Sportliche Aktivität und Trinken gehören zusammen. Obwohl sich die mediale Aufmerksamkeit auf Energydrinks und Mineralgetränke richtet, ist Wasser heute das am weitesten verbreitete Fitnessgetränk. Doch das war nicht immer so. Denn in der Geschichte war das Fitnessgetränk Nummer eins Bier. Die älteste Brauerei industriellen Maßstabs wurde in Abydos, Ägypten, gefunden. Vor rund 5.000 Jahren wurden dort 22.400 Liter pro Zyklus hergestellt. Doch nicht nur im warmen Süden wurde Gerstenkaltschale für die Unterstützung körperlich anspruchsvoller Tätigkeiten genutzt. Ein Beispiel aus unseren Breiten sind die Floßknechte am Rhein, welche auf Basis einer Sechstagewoche 1.565 Liter Bier erhielten, pro Nase und Jahr. Warum?

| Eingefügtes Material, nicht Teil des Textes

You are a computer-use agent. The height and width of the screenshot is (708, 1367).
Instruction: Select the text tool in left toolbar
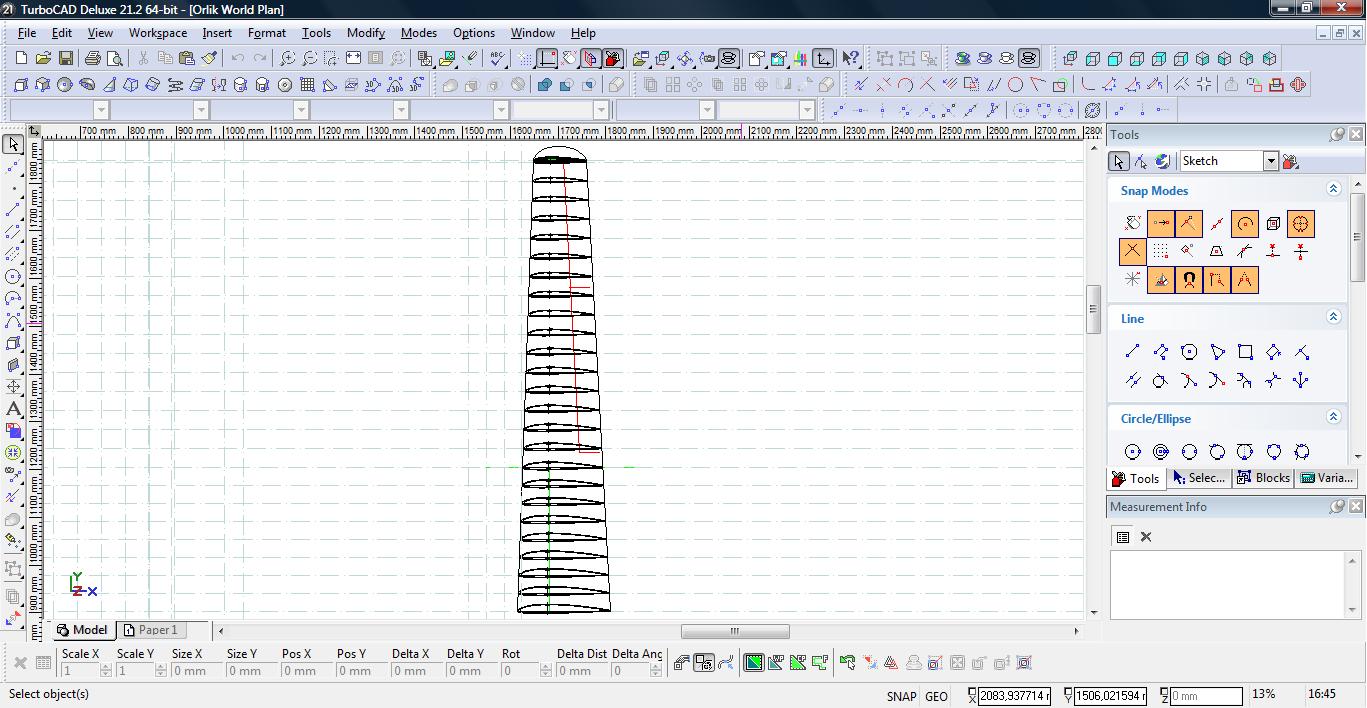point(13,409)
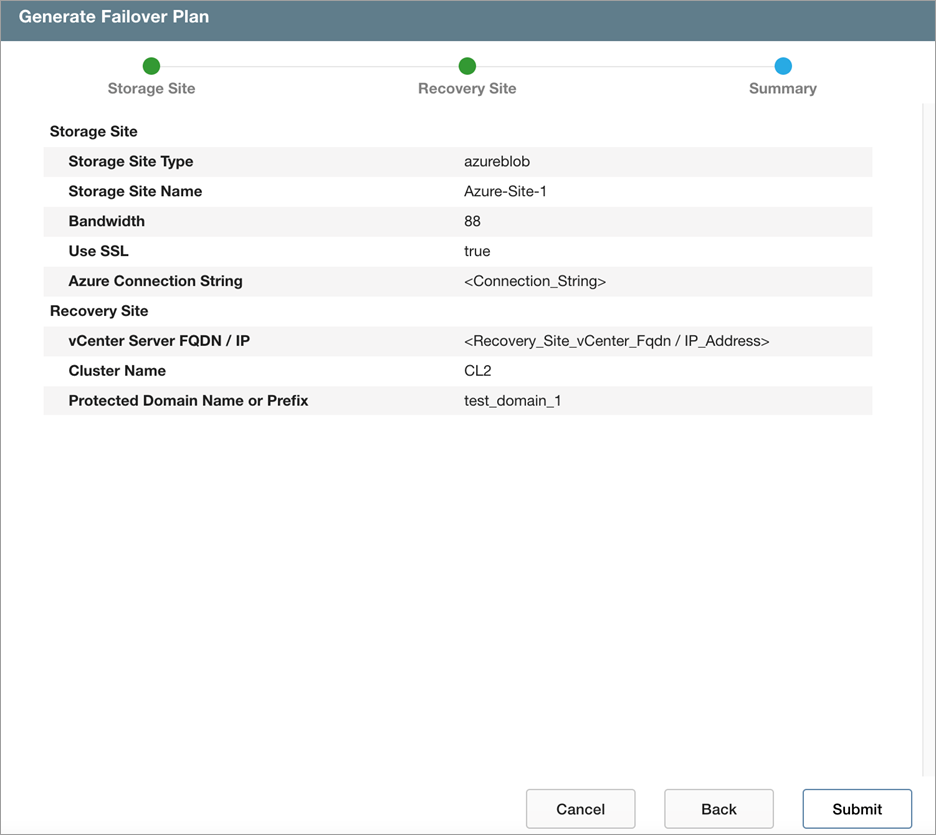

Holz war das Öl des Mittelalters. Es wurde als Baustoff und Energielieferant überall benötigt. Besonders an den Küsten, wo der Schiffbau stattfand, stellte sich rasch großflächige Entwaldung ein. Dies erforderte den Transport großer Mengen Holz aus dem Landesinneren dorthin, über die Flüsse versteht sich. Die logistische Herausforderung ergab sich hierzulande neben Sandbänken, Quarzitriffen und Stromschnellen auch aus der Kleinstaaterei. An jeder Flussbiegung lungerten bis an die Zähne bewaffnete Zöllner herum, die ihren Tribut forderten. Ein Transporthemmnis dieser Art war der Mäuseturm in Bingen. An Mittel- und Niederrhein brachte dies eine Floßindustrie mit Fahrzeugen von oft 200, in der Spitze sogar 400 Metern Länge hervor. Ein moderner Flugzeugträger der Nimitz-Klasse bringt es im Vergleich nur auf 333 Meter. Diese gigantischen Flösse sollten Zölle und Wartezeiten reduzieren, wohl auch weil die Besatzung von 400 Mann die Truppenstärke so mancher Raubritterburg deutlich überstieg. Die Navigation dieser monströsen Wasserfahrzeuge oblag den Floßknechten, welche einen anstrengenden und äußerst gefährlichen Job hatten. Sie waren die Spitzensportler der damaligen Transportbranche. Jedem von ihnen stand ein Kontingent von 5 Litern Bier pro Tag zu. Auch aus heutiger Sicht ein solider Wert.
In modernen Fitnessclubs sucht man Bier vergeblich, obwohl das Training dort auch anstrengend ist. Dies ist der stabilen Versorgung mit sauberem Trinkwasser geschuldet. Denn so schwer Bierliebhabern das Eingeständnis auch fällt, Bier war damals kein Erfrischungsgetränk zur Unterstützung sozialer Interaktion. Es war schlicht der billigste Weg, Wasser lagerfähig und trinkbar zu halten. Auch war der Alkoholgehalt von 0,7 bis 1,5% so niedrig, dass Herbert Grönemeyers Welthit, Alkohol, wohl nicht entstanden wäre. Der Liedtext jedenfalls wäre für Floßknechte dieser Tage völlig unverständlich gewesen.
Ob Floßknechte Energydrinks oder moderne Mineralgetränke bevorzugt hätten, bleibt eine offene Frage, weil es dieses Transportgeschäft so nicht mehr gibt. Obwohl EU und EZB es sicher großzügig finanzieren würden. Das Verbrennen von Holz ist für Eurokraten ja eine zukunftsweisende Technologie, seit man es Verwertung von Biomasse nennt. Doch die 1.565 Liter Bier pro Floßknecht wären heute als geldwerter Vorteil zu versteuern, und es gäbe wegen Alkohol am Arbeitsplatz jede Menge Ärger mit der gesetzlichen Unfallversicherung. Diese Tradition der Getränkeversorgung sportlich aktiver Menschen wird also voraussichtlich nicht wiederbelebt, weder am Rhein, noch im Fitnessclub, noch sonst irgendwo.